Mayor Franklin targets the homeless

By BOB CRAMER
Published on: 09/10/07

Since her first days in office, Mayor Shirley Franklin has presented herself as someone interested in helping Atlanta's homeless. She speaks eloquently about her own father's experience with homelessness, and she has personally told me that she considers serving the homeless "God's work."

Against this backdrop, it is shocking and disappointing that Franklin would go out of her way to try to deny funding to Atlanta's largest facility serving homeless people. In an August letter to the state Housing Trust Fund for the Homeless, she writes, "as the mayor of the city of Atlanta, I am stating that we do not support the allocation of funding for the Peachtree-Pine facility."

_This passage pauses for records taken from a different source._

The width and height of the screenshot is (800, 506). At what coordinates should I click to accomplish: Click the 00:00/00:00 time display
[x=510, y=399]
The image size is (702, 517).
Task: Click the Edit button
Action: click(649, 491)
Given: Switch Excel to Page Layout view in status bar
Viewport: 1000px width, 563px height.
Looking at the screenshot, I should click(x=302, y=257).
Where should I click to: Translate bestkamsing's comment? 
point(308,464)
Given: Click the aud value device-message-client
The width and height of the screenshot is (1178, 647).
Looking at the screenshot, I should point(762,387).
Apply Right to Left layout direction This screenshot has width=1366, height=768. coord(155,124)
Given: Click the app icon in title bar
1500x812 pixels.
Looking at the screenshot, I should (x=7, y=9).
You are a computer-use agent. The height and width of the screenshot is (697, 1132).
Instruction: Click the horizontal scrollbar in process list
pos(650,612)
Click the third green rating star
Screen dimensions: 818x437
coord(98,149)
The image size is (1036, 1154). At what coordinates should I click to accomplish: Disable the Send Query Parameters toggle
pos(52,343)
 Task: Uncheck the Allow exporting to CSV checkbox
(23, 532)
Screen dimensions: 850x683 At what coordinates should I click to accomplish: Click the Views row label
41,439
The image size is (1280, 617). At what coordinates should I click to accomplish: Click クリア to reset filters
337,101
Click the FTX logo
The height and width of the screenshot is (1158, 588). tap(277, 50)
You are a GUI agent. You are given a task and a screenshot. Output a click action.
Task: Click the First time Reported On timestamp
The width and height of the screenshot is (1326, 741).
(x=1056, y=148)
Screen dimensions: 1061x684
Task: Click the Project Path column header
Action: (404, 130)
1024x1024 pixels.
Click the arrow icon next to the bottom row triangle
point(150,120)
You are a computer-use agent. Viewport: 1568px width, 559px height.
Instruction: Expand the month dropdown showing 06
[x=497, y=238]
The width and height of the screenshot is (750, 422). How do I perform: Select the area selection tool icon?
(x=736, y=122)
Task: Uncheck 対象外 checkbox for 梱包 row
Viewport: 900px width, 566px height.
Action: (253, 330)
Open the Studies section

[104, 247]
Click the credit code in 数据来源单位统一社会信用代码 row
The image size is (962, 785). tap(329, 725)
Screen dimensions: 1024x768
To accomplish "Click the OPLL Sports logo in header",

One has to question why Franklin is now personally involved in reversing a letter of certification for the Peachtree-Pine facility that her own administration had provided to the state just months earlier. What would cause her to take such an unprecedented action harming hundreds of homeless people? How could she make any judgment on the Peachtree-Pine facility when she has never visited in her two terms in office?

Perhaps Franklin is not really leveling with us when it comes to her support of the homeless. Certainly her record in office does not equate with her rhetoric. Four years ago, she put together a commission that promised to end chronic homelessness in Atlanta in 10 years. This summer even The Atlanta Journal-Constitution editorial board called the commission's efforts far from successful.

Franklin and her team oversold their $10 million, 24-hour Gateway facility. Today this downtown building serves only 300 people at full capacity, thus shutting out homeless people who are forced to sleep outside.

On a broader scale, Franklin supports tearing down more than 3,000 units of public housing. She doesn't say much about it, but I'm sure if she were against evicting more than 9,600 people, many highly vulnerable, she would not hesitate to write a letter. Perhaps the developers in town have persuaded her that she is in office to look after their interests, not the interests of the poor and vulnerable.

Finally, Franklin is not content with just preventing $110,000 of state money from reaching needy homeless people. Her administration is also trying to stop $340,000 of federal Housing and Urban Development funds from coming to the Peachtree Street-located Peachtree-Pine facility. Frankly, if you did not know better, you'd think Franklin was out to get Peachtree-Pine.

Which, of course, is exactly the case. The mayor's premeditated assault on the hundreds of predominantly African-American men who live at and depend on the Peachtree-Pine facility needs to be spelled out in black and white for all to see. Her recent letter to the state shows her true agenda. It is truly disheartening that she would stoop so low.